2. Цели и задачи Фестиваля:

- установливать и развивать международные культурные контакты, объединяющие и юных музыкантов, и педагогов разных стран;
- обмениваться педагогическим опытом, современным репертуаром, методиками преподавания;
- выявлять одарённых детей с раннего возраста и способствовать их профессиональному росту;
- воспитывать художественный вкус у детей;
- обогащать творческий багаж учащихся и преподавателей;
- повышать уровень исполнительского мастерства на раннем этапе обучения;
- подвести итоги учебного года в праздничной, радостной атмосфере Фестиваля.

3. Место и сроки проведения Фестиваля:
Фестиваль проводится в гг. Москва, С-Петербург, Петергоф, Киров, Муром, Железногорск, респ. Марий-Эл (Россия), Запорожье (Украина), Таллинн (Эстония), Иерусалим (Израиль) в мае-июне 2010 года.
До 1 мая 2010 г. принимаются заявки на участие в Фестивале от других городов и стран.

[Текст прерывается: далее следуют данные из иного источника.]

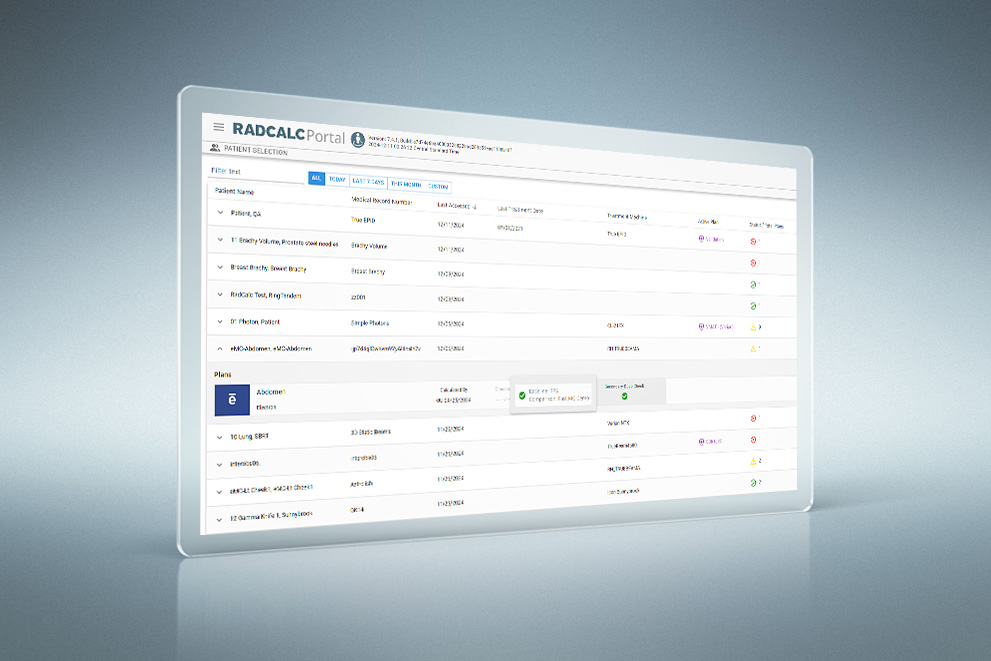Click the green checkmark under Secondary Dose Check

(624, 396)
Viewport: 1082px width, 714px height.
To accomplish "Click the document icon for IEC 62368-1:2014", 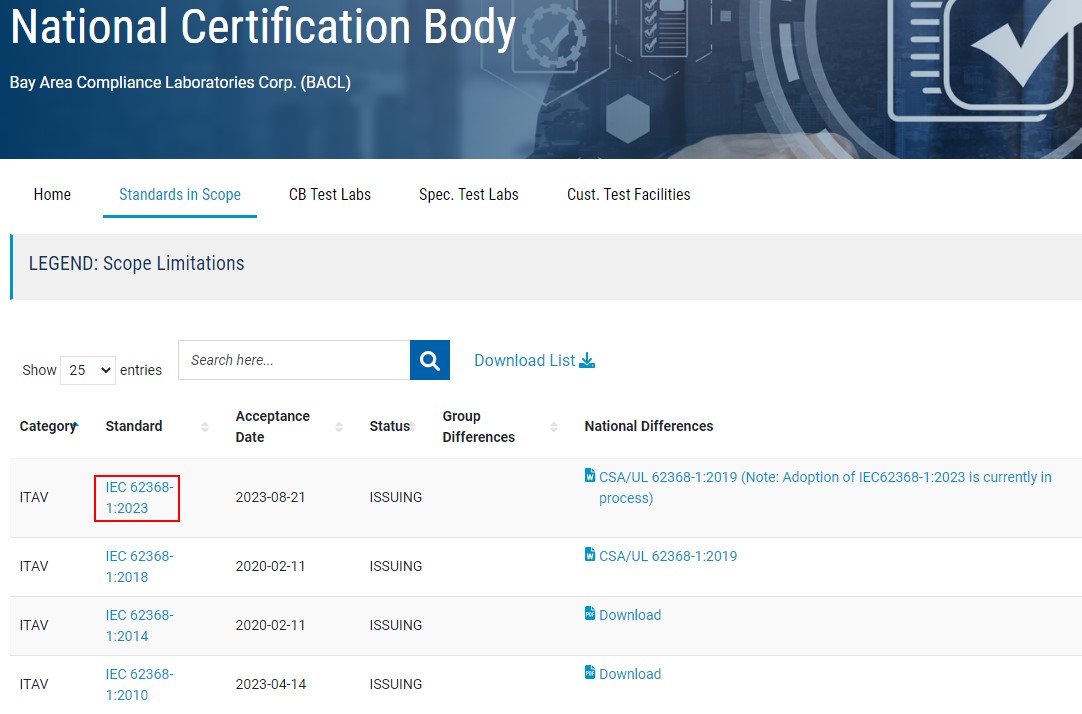I will click(590, 614).
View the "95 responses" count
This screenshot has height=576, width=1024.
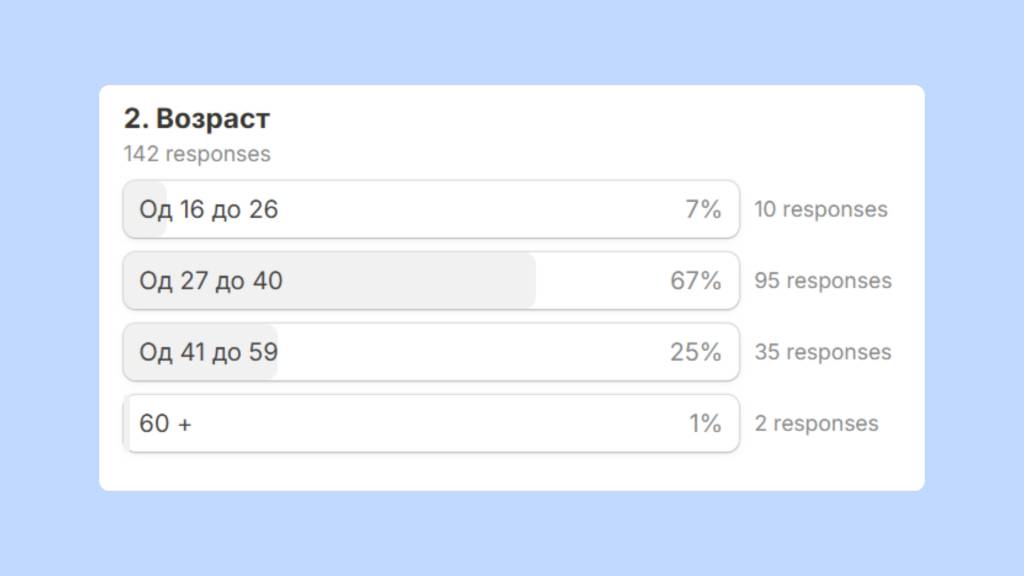(x=822, y=281)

4. Как стать партнёром Фестиваля.
Для того, чтобы принять участие в мероприятиях Международного Интернет-фестиваля «Апельсиновое лето» в других городах России и зарубежья, необходимо создать инициативную группу, которая возьмёт на себя организацию и проведение фестивальных мероприятий в этих городах. Инициативная группа подаёт заявку в свободной форме на участие своего города в Фестивале на e-mail Orange-summer@mail.ru
В течение недели после получения заявки оргкомитет высылает инициативной группе материалы, необходимые для приведения концертных мероприятий в соответствие с единым стилем: Логотип на языке страны-участника, образцы Дипломов, требования по оформлению концертного зала и пр.

5. Финансовые условия.
Оргкомитет Международного Фестиваля не собирает никаких вступительных взносов.
Инициативные группы имеют право учреждать взносы за участие при условии, что все собранные средства будут израсходованы на подарки детям-участникам.

6. Участники Фестиваля.
Участниками Фестиваля могут стать учащиеся музыкальных школ, школ искусств, художественных и хореографических школ и студий, дошкольных учреждений, а также других форм обучения.
Возраст участников, программу их выступления и хронометраж устанавливают Инициативные группы.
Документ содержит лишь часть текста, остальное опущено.